April 2019: Who Really Was Jesus?

     Even if you would rigorously challenge the possibility of a connection between Biblical figures and ancient Egyptian royalty, many well documented historical facts accentuate the mystery that surrounds identity and raise mesmerizing questions. For example, scholars theorize that ancient Egyptian ceremonies represented the true origin of Christianity. Jesus Christ is the central “Holy” figure of the New Testament. Just exactly where did that charismatic personality come from? What did he have to do with Christianity? How did his teachings become so intertwined with the Western Christian traditions that rose to popularity throughout the Roman Empire? How did Jesus attract so many followers? Whatever the answers may be, the aim of this discussion is to emphasize that to educate others on acceptance of people peacefully, as no subject can ever be too thoroughly researched, particularly where focus is on the discovery of links between Christianity and ancient Egyptian monotheism, and the idealistic teaching style of Jesus.

     One of the most dominant aspects of Jesus’ personality was his self-confident, adroit, and masterly style of speech and teaching, as these qualities gave him an authoritative stance. Another influential part of the Jesus style was a habit to tell a story rather teach it in a didactic way; often, parables contained surprises. Jesus led audiences through a virtual path of discovery, using questions, repetition, and illustrations rather than simply getting straight to the point. Jesus also led disciples on various instructed tasks to experience his teachings for themselves. Most of all, Jesus was a lover of all people, high or low, good or evil, got to know his followers very well, and wanted others to follow his example and be comfortable with people everywhere. Definitely, patience and compassion were key to that style. Finally, every one of Jesus’ stories taught some sort of superlative phrase that went with his moral gist. How did Jesus get to know the scriptures well?  Certainly, the opportunity to train was linked to Jesus’ real identity. So, who was Jesus in the ancient world?

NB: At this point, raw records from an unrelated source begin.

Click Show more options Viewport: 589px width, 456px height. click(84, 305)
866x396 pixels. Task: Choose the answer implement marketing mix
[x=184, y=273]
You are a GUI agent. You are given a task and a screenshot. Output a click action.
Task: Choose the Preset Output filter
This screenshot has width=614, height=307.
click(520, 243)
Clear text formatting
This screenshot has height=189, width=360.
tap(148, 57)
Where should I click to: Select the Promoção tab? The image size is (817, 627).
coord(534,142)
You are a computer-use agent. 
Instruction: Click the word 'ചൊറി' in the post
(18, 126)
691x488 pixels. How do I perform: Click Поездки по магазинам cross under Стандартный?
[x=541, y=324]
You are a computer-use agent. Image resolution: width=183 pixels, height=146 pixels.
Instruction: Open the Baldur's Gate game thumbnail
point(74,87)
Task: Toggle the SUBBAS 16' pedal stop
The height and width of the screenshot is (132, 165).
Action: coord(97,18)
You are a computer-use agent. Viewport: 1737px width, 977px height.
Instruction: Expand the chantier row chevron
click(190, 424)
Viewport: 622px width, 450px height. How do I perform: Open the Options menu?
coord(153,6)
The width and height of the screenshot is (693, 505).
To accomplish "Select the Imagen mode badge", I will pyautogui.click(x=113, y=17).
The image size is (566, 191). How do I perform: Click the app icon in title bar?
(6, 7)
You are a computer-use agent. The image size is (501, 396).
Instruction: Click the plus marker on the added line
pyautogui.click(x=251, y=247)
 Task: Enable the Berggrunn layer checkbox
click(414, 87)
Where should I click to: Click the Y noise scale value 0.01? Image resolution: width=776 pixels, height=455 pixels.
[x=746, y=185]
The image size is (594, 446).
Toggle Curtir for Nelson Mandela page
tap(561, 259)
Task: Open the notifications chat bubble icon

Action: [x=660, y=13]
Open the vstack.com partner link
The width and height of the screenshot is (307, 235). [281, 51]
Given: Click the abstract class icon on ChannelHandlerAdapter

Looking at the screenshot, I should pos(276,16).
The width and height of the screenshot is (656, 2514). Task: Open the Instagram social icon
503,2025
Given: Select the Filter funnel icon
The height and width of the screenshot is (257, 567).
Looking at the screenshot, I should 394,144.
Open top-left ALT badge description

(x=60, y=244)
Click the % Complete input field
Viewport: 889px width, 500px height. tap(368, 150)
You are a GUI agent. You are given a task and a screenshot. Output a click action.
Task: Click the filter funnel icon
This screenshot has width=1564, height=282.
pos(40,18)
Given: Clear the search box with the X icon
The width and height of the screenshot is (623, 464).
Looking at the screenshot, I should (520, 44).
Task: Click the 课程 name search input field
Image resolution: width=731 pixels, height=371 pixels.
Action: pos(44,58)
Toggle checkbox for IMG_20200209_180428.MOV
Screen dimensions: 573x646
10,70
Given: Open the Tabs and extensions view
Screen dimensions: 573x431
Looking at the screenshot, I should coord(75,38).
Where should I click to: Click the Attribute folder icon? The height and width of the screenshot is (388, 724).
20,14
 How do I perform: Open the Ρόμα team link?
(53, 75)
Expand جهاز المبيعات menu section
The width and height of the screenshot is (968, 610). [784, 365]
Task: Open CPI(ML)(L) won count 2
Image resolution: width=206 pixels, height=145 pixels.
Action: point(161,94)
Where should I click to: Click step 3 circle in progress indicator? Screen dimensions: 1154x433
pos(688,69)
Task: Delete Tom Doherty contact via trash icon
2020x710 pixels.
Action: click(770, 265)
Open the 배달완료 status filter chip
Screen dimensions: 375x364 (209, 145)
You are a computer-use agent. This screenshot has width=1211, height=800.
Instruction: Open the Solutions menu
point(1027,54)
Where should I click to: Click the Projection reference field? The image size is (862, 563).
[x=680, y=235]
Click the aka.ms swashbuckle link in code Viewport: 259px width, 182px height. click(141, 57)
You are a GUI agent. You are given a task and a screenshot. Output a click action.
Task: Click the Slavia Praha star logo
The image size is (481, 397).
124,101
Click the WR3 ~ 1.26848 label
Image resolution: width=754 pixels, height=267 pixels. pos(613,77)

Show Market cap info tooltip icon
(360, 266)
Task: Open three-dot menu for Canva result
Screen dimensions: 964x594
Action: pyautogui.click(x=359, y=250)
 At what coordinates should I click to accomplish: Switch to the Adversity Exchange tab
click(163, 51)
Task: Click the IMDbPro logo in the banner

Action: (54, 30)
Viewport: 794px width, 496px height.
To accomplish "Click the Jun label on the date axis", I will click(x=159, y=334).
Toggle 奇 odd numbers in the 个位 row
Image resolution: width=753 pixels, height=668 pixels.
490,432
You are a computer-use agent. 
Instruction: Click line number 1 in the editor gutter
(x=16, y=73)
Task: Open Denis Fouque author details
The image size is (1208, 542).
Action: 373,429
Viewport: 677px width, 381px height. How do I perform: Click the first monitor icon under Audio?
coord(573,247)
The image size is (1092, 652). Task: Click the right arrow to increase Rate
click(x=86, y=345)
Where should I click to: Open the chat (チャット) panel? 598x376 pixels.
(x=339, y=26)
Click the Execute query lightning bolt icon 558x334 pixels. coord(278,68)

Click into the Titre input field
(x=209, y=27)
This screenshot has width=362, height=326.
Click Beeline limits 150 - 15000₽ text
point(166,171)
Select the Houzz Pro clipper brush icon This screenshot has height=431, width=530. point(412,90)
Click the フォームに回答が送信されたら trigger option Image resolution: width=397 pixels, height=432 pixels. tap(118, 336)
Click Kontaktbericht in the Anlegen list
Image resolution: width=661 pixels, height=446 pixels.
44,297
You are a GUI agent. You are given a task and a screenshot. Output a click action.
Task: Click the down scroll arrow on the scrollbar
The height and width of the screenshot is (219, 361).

     Some scholars claim that Jesus was a noble Persian Prince, a “lord” descended from Cleopatra’s Ptolemaic Dynasty, and not merely a carpenter’s son. Coincidentally, Jesus, Cleopatra, and Mark Antony all died within the space of a few months in 30 AD, at the collapse of the Ptolemaic Empire. Furthermore, despite claims about Christ’s simplistic lifestyle, he was a well-educated high priest, born a “king”, for Joseph’s father and legal guardian were both descendants of Kings David and Solomon. Moreover, Jesus is said to have been King of Edessa -- Emmanuel, Manu, or Issi -- or a son or grandson of Cleopatra Philopater VII. Other scholars argue that besides healing others, Jesus was a magician-actor; his remote ancestry may have even included the prehistoric sea-warriors, the Hyksos.

     What is most apparent is that Jesus actually had nothing  whatsoever to do with traditional Christianity, as he was first and foremost an Indo-European Jew, and a political activist to boot. That is not to say that Jesus was a greedy dictator or a violent, drugged, power-crazed vagabond. Jesus Christ was clearly a noble, peace-keeping, yet rebel preacher, for he experienced many negative undercurrents that rifled through otherwise tranquil Eastern communities and wanted to induce positive change. Jesus’ spiritual teachings reflected an intense desire to transform society and inspire active engagement in the censorship of corrupt abuses of power and evil that wealth inflicted upon the innocent. It is apparent that even centuries later, this idealist push for change is yet to be fully realized.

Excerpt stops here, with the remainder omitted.